── DATASET RECORDS ──

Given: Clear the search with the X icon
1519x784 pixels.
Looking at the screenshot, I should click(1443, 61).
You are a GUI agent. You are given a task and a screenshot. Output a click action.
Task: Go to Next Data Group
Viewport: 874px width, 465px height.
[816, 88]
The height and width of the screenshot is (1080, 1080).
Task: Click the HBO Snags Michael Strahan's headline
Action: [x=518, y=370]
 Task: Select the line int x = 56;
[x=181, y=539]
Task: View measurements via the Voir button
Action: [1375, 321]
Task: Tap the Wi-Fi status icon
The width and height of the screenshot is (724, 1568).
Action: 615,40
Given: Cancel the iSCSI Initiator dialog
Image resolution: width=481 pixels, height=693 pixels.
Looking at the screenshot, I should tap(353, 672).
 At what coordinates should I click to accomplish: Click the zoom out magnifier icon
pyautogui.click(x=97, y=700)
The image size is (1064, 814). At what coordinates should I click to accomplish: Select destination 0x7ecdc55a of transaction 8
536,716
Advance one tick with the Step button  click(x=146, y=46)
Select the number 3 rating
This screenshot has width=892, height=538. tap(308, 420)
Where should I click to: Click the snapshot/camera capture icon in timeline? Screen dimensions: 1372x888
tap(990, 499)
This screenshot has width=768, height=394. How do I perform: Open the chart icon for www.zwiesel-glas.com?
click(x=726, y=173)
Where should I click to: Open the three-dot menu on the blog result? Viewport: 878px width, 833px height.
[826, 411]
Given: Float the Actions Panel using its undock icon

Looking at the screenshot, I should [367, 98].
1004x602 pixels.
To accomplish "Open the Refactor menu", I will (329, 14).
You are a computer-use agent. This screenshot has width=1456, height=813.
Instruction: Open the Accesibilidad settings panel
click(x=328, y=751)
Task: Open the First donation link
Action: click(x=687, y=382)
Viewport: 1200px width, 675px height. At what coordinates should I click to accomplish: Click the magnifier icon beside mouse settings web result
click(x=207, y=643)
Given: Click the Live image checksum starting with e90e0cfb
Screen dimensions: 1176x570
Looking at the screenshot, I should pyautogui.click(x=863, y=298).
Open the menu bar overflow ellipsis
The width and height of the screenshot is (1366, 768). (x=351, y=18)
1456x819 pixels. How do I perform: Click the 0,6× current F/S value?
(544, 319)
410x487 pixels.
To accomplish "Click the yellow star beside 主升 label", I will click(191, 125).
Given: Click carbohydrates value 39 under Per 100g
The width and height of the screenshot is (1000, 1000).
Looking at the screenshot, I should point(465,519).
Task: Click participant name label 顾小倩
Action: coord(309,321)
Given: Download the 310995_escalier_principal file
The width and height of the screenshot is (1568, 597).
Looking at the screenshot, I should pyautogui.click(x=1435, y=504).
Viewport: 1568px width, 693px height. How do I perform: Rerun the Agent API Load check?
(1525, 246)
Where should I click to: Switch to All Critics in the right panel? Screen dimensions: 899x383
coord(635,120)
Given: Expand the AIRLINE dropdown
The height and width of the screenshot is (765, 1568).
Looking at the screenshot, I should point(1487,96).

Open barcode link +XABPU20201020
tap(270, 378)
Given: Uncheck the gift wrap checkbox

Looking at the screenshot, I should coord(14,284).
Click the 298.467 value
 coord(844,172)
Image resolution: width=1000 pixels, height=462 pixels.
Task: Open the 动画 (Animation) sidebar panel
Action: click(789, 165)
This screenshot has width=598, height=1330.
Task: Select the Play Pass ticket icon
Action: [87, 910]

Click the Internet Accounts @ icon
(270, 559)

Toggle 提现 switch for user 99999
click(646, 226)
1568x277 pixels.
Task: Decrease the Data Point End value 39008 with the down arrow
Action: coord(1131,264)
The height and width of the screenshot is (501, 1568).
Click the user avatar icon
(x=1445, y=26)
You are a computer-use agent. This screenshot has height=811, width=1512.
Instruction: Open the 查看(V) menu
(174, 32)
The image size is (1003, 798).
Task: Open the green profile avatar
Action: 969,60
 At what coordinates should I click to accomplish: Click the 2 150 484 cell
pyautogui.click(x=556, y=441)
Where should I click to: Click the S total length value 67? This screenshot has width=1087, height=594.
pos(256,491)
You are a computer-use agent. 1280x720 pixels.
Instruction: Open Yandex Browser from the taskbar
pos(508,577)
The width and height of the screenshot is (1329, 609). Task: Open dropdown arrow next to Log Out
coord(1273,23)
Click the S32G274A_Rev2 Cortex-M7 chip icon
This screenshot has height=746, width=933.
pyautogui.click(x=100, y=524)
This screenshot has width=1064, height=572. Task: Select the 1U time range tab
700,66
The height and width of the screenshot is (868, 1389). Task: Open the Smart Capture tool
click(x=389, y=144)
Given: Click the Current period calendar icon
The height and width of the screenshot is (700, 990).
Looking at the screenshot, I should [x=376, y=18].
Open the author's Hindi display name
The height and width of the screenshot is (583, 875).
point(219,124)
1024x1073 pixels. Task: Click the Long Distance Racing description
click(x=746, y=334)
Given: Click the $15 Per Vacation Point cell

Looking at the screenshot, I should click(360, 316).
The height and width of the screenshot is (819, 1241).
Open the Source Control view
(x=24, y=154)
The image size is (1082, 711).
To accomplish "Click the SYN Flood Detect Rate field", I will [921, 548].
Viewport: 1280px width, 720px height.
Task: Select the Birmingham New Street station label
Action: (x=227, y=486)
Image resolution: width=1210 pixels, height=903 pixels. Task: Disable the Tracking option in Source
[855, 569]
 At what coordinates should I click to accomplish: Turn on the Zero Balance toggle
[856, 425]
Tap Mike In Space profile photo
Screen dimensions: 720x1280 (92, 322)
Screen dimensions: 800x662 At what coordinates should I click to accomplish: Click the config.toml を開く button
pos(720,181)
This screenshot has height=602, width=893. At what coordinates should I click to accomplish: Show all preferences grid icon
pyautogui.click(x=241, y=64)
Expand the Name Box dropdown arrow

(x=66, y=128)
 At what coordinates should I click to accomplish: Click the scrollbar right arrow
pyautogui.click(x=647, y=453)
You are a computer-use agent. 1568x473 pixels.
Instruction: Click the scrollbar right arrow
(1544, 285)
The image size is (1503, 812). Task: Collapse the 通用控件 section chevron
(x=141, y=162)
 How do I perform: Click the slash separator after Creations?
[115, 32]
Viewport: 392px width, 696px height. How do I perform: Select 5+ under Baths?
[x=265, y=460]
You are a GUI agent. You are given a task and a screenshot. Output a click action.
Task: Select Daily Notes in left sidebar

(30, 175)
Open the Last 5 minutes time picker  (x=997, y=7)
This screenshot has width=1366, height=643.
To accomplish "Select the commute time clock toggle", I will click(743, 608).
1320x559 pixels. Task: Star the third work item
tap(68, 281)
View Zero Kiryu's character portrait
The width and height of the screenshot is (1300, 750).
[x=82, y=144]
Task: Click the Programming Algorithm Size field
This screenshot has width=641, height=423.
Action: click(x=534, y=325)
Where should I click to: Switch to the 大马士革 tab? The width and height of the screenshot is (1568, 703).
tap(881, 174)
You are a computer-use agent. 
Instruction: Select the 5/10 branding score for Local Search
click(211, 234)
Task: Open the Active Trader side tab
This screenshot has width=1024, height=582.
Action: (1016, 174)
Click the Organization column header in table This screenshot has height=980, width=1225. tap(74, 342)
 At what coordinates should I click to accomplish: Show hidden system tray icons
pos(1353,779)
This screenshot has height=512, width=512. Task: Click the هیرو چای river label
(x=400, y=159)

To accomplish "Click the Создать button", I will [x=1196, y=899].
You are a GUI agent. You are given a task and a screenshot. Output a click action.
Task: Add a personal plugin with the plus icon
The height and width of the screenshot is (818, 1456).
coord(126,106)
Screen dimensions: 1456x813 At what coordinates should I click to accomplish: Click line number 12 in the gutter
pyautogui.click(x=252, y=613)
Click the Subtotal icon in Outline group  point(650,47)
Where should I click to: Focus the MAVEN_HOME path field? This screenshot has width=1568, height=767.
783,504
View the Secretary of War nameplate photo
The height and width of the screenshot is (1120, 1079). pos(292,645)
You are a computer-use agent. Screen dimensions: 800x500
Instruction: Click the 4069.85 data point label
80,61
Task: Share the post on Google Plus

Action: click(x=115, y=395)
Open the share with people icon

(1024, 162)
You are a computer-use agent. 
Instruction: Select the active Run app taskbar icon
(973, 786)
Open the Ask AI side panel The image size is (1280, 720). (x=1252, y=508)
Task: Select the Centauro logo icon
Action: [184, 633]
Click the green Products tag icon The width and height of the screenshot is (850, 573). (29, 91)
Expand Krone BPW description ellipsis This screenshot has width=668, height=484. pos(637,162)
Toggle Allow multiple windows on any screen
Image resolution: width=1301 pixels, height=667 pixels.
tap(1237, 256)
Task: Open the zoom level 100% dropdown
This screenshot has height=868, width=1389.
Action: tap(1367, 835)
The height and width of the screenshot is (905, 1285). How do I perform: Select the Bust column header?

───

_WHAT THE TASK ASKS_
Once you have read through the entries, say how many of their lines include the string "column" and give nothing but that number.

_WRITTEN RESPONSE_
2